Alle großen Wirtschaftsprüfungsgesellschaften (WPG) bieten ihren Mandant*innen neben dem Kerngeschäft auch Strategie- und Transaktionsberatungen an. Für die Unternehmen kann sich die Kombination von Audit und Beratung auszahlen, lassen sich so doch bedeutende Synergien erzielen. Bei der Zusammenarbeit müssen aber auch Grenzen beachtet werden.

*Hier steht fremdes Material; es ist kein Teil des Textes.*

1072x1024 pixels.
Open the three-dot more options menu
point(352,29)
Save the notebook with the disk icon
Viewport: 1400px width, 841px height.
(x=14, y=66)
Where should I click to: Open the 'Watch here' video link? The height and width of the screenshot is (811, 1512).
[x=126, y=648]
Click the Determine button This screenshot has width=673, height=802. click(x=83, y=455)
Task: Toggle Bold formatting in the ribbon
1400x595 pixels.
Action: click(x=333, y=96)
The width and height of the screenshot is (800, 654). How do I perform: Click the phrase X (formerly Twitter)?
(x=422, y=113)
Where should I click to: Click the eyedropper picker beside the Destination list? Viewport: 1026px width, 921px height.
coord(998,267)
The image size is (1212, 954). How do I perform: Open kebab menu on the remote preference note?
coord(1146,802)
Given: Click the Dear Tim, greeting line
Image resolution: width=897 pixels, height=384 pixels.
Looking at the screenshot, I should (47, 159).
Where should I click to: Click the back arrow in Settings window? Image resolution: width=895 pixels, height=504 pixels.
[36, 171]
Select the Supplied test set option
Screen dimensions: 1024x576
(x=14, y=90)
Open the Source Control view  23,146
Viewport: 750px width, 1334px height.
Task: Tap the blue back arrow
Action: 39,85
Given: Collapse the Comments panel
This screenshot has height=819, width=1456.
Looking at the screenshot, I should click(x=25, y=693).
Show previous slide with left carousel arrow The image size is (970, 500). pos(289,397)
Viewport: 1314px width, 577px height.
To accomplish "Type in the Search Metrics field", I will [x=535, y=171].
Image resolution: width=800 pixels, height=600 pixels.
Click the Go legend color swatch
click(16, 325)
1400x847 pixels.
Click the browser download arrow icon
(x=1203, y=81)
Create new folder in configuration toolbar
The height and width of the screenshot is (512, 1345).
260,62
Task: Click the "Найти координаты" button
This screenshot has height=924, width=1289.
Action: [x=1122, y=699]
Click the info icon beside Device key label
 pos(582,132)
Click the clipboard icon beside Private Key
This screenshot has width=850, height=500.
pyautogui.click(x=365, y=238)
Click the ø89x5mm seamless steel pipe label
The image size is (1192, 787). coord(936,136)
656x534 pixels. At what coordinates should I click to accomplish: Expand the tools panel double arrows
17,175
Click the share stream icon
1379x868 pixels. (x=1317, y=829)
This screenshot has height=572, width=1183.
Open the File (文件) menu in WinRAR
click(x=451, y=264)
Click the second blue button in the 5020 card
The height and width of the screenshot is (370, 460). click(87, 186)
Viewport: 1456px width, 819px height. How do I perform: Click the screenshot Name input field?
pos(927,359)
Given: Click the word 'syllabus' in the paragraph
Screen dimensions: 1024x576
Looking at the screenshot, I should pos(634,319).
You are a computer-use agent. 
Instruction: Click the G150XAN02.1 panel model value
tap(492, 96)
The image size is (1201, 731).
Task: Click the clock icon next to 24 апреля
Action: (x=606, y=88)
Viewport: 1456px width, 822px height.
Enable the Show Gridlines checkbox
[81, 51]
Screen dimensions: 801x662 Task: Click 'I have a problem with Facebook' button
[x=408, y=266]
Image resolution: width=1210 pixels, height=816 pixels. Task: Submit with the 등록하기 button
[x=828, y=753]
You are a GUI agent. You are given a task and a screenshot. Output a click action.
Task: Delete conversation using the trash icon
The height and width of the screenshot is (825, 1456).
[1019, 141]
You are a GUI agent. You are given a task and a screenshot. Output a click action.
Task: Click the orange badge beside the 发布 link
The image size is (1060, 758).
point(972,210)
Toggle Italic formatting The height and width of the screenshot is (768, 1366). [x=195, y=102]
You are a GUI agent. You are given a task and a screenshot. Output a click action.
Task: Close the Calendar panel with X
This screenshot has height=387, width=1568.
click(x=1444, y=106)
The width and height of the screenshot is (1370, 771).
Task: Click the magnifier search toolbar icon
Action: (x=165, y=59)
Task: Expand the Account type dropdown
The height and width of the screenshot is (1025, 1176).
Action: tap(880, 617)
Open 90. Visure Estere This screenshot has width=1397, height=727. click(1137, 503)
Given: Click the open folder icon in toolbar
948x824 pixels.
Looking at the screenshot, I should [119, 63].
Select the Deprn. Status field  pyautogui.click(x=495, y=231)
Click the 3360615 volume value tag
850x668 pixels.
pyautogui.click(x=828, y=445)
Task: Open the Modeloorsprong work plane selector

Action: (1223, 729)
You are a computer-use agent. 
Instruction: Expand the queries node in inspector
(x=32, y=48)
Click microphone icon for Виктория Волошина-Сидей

Dass immer mehr Unternehmen die Synergien erkennen, die sich durch eine Beratung von Wirtschaftsprüfer*innen realisieren lassen, spiegelt sich nicht zuletzt in den Umsätzen der WPG wider. So liegt der Umsatzanteil vieler großer WPG im Bereich „Advisory“ bereits über dem, der auf das Kerngeschäft des „Audit“ entfällt. Doch warum lassen sich mehr und mehr Unternehmen von Wirtschaftsprüfer*innen bei der Strategie- und Transaktionsberatung unterstützen? Und in welchen Phasen der Beratung ist der Einsatz von WPG-Berater*innen besonders hilfreich?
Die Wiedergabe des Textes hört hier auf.